▶ _Assigned task_:
Copy out each line of the listing that has the word "sidebar" in it.

▶ _Data extract_:
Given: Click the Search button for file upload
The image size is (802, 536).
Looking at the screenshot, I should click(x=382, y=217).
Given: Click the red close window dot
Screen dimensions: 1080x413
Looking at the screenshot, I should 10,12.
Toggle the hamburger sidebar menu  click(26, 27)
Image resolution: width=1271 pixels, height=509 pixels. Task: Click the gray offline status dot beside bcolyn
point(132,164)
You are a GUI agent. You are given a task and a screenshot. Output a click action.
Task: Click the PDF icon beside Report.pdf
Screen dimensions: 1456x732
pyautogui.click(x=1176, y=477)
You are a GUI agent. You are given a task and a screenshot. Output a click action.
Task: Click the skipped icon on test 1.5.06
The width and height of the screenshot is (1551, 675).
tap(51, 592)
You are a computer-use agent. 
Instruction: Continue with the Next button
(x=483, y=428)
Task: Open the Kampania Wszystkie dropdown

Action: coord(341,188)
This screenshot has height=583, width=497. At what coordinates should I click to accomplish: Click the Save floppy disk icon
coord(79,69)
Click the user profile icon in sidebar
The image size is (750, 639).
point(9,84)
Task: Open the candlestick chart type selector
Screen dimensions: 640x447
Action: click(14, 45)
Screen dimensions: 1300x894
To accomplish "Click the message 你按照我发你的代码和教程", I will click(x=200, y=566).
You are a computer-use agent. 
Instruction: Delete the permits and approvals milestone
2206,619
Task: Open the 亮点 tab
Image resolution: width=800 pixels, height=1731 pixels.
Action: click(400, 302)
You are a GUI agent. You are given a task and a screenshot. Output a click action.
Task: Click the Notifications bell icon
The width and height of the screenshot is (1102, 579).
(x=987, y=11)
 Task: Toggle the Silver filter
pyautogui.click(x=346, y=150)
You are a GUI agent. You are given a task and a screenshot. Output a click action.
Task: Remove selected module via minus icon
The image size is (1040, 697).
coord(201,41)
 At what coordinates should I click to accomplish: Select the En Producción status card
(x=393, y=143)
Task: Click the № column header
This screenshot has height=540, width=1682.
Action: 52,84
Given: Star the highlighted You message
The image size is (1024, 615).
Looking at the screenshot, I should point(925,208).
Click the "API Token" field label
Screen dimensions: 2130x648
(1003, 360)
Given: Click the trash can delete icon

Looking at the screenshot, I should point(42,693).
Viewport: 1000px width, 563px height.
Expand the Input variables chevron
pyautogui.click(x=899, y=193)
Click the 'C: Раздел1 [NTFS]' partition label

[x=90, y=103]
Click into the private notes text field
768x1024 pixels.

▶ _Reply to the task_:
Toggle the hamburger sidebar menu  click(26, 27)
Click the user profile icon in sidebar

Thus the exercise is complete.